10 mars, 2009

La chair et le couteau. Extrait d'un roman inédit

La belle endormie était là ramenée à la pure présence, charnelle épaisseur, silencieuse, ici et maintenant étalée.
De ses cheveux roux émanait une douce fragrance, sucrée, crémeuse.
Frôlant de mon nez sa chevelure je la humai profondément de sorte que, l’effluve me pénétrant jusqu’à la moelle, je fus saisi d’un délicieux vertige. Enivré d’effroi et de volupté, effleurant de ma main tremblotante sa poitrine à travers le drap, j’éprouvai la tiède plénitude de la chair. Sous l’estivale couverture sa très fine chemisette était partiellement déboutonnée : d’un petit geste je dénudai aisément le téton gauche sans la réveiller.
Le sein apparut tout rond, plein, inerte, d’une blancheur crue, lunaire. Beau et atroce.
Le couteau avec lequel elle avait découpé le saucisson reposait innocemment sur une petite étagère de bois beige. La lame luisait, courte mais aiguisée, pointue.
Doucement je mis la pointe du couteau sur la gorge de Juliette. Ma main ne trembla pas. J’enfonçai la lame — le sang gicla. Je tranchai la gorge et dévoilai toute la nudité du corps. Le rouge vif se répandit sur les gros seins blancs. Ce que je voyais était d’une beauté démesurée. Ivre de jouissance esthétique, je restai longtemps immobile, contemplant fixement l’apparition, alors qu’en moi ruisselait un déluge d’extase sensorielle.
Je gardai un moment ma langue statique adhérant au sein ensanglanté, puis je me mis à laper goulûment le sang sur la peau délectable. Mordant furieusement dans le téton, de mes dents j’arrachai des petits bouts de chair que j’avalai jubilant…

04 mars, 2009

Lumières sanglantes


Sur ma table de travail, gît un porc écorché. Parmi les feux du ciel frétillent des biftecks, et des seins tranchés. Dans la lumière, pétille le rire vermeil de onze mille belles éventrées.

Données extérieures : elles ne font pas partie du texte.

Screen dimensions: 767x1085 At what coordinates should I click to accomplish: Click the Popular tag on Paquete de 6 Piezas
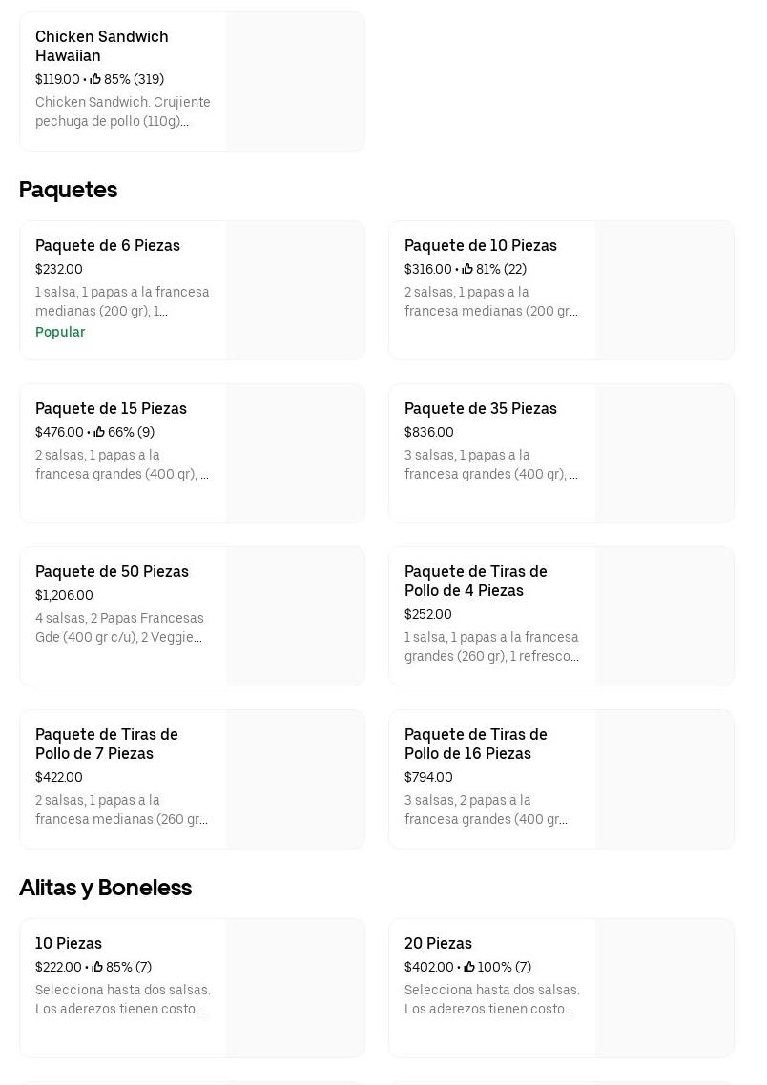[x=60, y=332]
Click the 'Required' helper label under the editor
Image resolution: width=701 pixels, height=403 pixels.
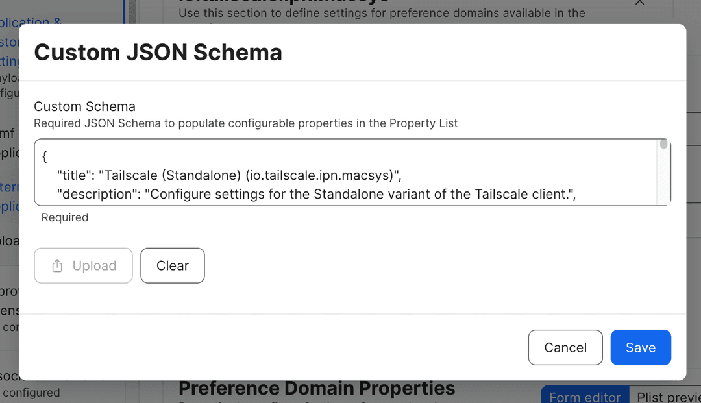tap(64, 217)
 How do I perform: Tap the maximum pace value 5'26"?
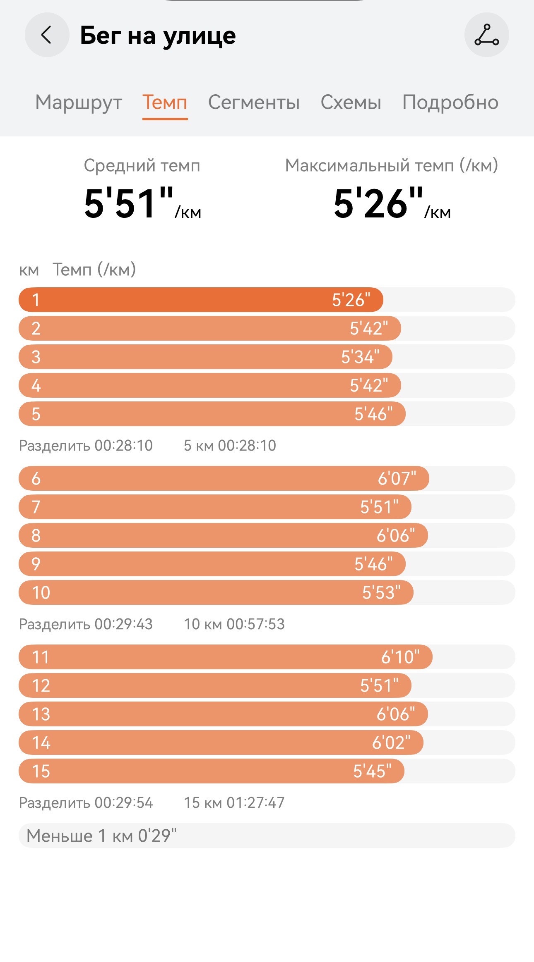point(392,203)
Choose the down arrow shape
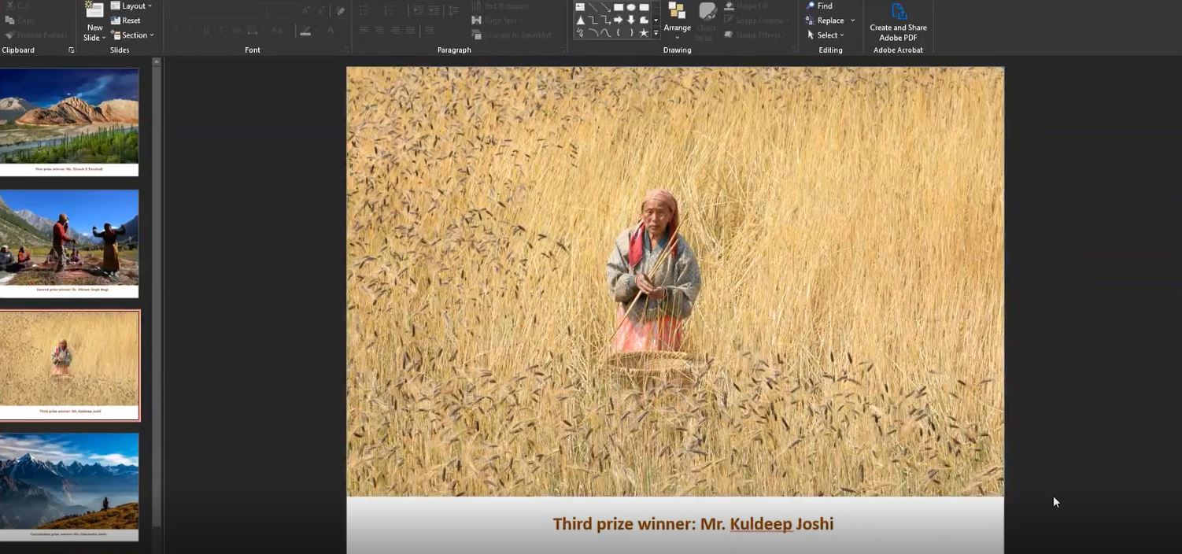 click(631, 20)
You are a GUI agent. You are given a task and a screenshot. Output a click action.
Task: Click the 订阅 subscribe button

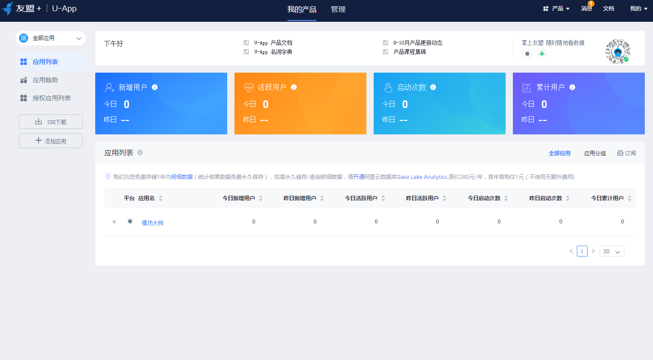[626, 153]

Au creux du soleil une vulve étincelle, étrange fêlure, nimbée d’or et d’azur. Scintillent le bleu du ciel et des carnes sanglantes, et les blancs viscères de matrones mutantes.

La terre s’ouvrant, des phallus effroyables s’élancent dans les airs, par flots le sang éclabousse l’atmosphère, l’humaine raison vacille et se perd, la vie triomphe écarlate et solaire — ma rage explose embrasant l’univers.

Sur le lit blanc, gît une tête de porc — parmi la fraise et la crème rayonnent deux lèvres fraîches, et le goût de la mort. Au creux de mon crâne un grand massacre se déchaîne, par ondes et flots le Mal fuse dans mes veines ; dans l’azur limpide je vois un bœuf écorché, et des gros seins blancs de pulpe gorgés — quand je dors j’ai souvent la gorge tranchée, dans mes rêves s’élèvent onze mille belles égorgées.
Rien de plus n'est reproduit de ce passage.